Connection to Program Synthesis
AutoHarness sits at the intersection of: - Neural program synthesis (LLM generates code) - Search-based program synthesis (tree search explores program space) - Feedback-driven synthesis (environment provides correctness signals)
This combination achieves what neither approach does alone: the LLM provides strong priors for generating plausible programs, while the search structure and environment feedback correct the LLM's errors.

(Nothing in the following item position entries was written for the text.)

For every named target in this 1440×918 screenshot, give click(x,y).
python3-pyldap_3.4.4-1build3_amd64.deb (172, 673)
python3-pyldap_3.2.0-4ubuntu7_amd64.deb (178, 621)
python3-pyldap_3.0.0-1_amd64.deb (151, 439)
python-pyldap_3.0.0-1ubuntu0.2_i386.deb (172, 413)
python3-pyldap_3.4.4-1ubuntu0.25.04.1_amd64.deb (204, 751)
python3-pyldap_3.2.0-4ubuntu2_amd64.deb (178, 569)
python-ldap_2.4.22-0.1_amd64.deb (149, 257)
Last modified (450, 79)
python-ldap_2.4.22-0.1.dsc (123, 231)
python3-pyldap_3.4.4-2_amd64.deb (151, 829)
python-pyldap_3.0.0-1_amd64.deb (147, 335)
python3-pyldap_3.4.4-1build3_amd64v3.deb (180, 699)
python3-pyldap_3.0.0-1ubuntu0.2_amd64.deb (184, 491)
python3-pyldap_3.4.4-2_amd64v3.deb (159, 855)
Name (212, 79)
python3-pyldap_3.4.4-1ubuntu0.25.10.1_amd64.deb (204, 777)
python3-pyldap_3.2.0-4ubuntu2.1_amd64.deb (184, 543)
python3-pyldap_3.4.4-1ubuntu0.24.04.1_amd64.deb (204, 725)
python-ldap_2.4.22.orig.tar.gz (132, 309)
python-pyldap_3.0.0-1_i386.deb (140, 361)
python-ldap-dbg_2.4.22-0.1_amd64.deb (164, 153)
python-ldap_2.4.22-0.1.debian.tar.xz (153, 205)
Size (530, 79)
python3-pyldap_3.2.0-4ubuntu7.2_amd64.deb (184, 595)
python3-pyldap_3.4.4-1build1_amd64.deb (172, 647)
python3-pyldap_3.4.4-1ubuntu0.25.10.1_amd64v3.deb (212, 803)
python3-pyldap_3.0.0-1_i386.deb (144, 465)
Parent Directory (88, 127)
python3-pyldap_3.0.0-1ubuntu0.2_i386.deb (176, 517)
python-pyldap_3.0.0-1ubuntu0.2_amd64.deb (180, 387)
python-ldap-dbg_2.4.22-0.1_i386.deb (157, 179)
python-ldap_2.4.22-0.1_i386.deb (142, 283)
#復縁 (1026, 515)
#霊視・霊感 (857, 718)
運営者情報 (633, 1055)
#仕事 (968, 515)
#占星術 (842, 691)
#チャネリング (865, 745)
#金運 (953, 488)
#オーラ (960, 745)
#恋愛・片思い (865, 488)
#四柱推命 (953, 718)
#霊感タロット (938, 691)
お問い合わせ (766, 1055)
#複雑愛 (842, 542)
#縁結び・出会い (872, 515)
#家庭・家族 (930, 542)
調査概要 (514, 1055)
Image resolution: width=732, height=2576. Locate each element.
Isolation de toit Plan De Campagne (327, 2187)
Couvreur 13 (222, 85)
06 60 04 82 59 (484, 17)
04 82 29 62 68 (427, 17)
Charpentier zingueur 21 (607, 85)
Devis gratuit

Connection to Formal Verification
The is_legal_action() function is effectively a runtime assertion or invariant checker. In formal verification terms:
- Pre-condition: The observation represents a valid game state
- Post-condition: The action is legal in that state
- Invariant: The agent never executes an illegal action
The difference from formal verification is that these conditions are learned (synthesized as code) rather than specified a priori. This is a form of learned formal methods—an emerging area at the intersection of ML and software engineering.
This analysis is based on the paper as published on arXiv (2603.03329v1, February 10, 2026). The paper was authored by researchers at Google DeepMind. No code repository has been publicly released as of the analysis date.